→ **Aim**
Pick out and copy every line in the listing below that contains the string "flag". Case counts.

[Start Dataset]

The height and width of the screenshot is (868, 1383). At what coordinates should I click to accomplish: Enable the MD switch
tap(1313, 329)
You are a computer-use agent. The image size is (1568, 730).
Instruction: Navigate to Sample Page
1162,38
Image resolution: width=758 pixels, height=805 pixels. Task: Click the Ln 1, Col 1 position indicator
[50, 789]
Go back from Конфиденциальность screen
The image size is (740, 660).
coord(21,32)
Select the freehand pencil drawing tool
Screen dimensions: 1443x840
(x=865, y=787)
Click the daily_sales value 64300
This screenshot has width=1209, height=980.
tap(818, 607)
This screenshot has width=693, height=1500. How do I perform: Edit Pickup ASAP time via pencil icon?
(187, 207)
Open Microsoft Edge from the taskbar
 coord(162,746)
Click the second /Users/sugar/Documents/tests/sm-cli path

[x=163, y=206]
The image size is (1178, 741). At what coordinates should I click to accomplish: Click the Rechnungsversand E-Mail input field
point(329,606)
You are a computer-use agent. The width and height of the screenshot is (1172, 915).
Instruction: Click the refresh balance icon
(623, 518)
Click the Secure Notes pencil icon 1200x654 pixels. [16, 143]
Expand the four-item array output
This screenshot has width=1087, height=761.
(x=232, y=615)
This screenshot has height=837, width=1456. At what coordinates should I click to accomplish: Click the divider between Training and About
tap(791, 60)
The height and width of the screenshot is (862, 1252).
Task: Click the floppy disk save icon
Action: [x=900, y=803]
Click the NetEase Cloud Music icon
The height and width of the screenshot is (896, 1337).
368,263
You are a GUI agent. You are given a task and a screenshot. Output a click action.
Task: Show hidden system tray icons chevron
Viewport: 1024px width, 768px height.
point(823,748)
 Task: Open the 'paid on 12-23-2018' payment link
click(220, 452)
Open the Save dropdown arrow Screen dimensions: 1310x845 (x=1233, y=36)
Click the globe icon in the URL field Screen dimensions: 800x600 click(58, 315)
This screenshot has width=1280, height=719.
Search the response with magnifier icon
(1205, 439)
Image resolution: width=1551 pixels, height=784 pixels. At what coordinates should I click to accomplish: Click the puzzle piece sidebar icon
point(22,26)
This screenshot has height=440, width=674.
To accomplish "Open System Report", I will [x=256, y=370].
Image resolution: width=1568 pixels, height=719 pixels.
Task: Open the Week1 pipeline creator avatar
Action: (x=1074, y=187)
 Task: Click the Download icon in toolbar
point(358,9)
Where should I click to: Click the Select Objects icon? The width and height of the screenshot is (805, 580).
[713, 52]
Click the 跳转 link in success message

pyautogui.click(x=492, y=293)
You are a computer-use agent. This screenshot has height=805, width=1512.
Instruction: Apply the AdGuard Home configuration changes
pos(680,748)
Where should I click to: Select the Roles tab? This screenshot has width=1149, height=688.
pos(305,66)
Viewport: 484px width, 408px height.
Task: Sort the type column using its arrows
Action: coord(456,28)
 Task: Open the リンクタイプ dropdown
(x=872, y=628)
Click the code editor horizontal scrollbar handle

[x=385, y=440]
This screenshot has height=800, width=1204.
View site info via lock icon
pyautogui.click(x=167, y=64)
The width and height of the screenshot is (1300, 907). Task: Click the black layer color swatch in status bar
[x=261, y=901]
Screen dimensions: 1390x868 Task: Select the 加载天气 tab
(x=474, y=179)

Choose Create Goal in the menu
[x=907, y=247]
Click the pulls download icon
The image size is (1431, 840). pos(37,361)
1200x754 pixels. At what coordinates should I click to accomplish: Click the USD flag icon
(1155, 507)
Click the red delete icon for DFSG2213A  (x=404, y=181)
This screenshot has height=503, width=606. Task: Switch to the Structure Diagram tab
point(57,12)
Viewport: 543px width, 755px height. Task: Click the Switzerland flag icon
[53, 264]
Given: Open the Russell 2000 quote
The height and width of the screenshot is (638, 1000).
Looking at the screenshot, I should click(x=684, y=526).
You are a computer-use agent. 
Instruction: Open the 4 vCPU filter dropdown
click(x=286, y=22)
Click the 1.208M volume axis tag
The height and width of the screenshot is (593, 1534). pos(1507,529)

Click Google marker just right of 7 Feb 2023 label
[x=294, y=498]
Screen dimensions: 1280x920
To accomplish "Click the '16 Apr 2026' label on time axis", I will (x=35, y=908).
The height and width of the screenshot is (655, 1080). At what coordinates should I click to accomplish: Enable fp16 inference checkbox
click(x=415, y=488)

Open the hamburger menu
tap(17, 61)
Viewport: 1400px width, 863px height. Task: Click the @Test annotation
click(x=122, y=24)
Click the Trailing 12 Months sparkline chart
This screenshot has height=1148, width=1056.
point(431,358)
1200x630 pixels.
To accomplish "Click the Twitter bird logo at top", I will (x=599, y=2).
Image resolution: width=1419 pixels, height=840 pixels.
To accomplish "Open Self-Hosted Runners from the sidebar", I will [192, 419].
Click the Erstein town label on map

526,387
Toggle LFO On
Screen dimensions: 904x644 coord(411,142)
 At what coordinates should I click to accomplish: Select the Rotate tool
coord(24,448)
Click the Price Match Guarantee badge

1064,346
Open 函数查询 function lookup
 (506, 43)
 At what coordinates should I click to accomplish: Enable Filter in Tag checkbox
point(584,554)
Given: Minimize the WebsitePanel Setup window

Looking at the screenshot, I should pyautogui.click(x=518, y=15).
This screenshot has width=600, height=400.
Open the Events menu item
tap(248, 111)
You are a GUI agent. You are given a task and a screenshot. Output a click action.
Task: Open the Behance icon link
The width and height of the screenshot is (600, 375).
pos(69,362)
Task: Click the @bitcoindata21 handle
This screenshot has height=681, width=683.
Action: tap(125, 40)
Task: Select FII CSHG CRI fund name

[End Dataset]

→ **Reply to the task**
1200x754 pixels. At what coordinates should I click to accomplish: Click the USD flag icon
Viewport: 543px width, 755px height. Task: Click the Switzerland flag icon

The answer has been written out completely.